Determining the temperature ratio is critical when comparing different gases. In this case, we need the temperatures of the helium and uranium hexafluoride samples such that their root mean square velocities are identical. The formula used is:\[ \dfrac{T_1}{T_2} = \dfrac{M_{He}}{M_{UF6}} \]where \( T_1 \) and \( T_2 \) are the absolute temperatures of helium and UF6 respectively, and \( M_{He} \) and \( M_{UF6} \) are their respective molar masses.This formula arises from equating their root mean square velocity equations, which are both derived from kinetic molecular theory.
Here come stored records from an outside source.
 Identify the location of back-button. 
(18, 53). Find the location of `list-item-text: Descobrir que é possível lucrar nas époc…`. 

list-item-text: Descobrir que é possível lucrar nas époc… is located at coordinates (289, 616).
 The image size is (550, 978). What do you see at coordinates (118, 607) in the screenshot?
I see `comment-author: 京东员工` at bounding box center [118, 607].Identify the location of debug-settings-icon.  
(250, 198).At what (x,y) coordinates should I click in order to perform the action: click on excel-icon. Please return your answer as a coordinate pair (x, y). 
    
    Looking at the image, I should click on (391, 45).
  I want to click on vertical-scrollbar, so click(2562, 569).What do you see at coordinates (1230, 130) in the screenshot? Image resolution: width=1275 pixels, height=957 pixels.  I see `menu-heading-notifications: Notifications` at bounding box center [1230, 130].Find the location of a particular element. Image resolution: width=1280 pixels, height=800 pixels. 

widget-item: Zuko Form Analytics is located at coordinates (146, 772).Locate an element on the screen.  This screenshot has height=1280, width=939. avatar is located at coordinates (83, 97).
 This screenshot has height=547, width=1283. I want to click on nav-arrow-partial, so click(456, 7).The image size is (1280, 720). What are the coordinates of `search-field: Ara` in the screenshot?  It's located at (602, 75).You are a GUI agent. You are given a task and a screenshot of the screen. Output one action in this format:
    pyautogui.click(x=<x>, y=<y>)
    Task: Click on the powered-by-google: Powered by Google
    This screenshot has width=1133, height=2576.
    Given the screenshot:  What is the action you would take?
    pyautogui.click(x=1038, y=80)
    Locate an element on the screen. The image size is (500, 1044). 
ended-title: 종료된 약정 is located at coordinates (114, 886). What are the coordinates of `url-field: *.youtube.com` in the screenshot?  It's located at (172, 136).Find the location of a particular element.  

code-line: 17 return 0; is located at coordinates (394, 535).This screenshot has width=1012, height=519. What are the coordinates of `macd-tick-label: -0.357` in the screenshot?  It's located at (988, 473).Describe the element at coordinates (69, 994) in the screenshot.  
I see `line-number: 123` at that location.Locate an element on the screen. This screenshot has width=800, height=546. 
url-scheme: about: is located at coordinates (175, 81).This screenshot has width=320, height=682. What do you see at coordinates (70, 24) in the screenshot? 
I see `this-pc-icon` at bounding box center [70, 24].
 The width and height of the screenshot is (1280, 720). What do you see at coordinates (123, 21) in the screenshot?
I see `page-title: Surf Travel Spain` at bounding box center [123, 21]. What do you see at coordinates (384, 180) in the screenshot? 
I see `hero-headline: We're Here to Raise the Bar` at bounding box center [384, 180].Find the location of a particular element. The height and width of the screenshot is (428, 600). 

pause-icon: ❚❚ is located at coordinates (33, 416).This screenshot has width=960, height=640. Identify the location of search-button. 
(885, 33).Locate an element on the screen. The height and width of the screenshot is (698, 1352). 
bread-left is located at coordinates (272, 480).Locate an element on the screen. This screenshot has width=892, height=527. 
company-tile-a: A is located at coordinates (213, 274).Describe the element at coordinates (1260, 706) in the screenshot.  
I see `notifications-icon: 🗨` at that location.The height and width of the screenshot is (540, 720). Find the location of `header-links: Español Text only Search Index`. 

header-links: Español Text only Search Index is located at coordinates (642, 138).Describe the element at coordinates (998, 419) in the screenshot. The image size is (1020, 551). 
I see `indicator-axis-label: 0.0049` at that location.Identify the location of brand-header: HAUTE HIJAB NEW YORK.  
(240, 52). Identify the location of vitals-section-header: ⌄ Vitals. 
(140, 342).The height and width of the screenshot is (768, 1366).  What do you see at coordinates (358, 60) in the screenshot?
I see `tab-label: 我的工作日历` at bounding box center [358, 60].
Since the root mean square velocity of a gas depends inversely on its molar mass, a lighter gas like helium must be at a lower relative temperature than a heavier gas such as UF6 to match their velocities.The calculated temperature ratio of approximately 0.0114 means helium must be at a significantly lower temperature compared to UF6 to achieve the same kinetic behavior in terms of velocity.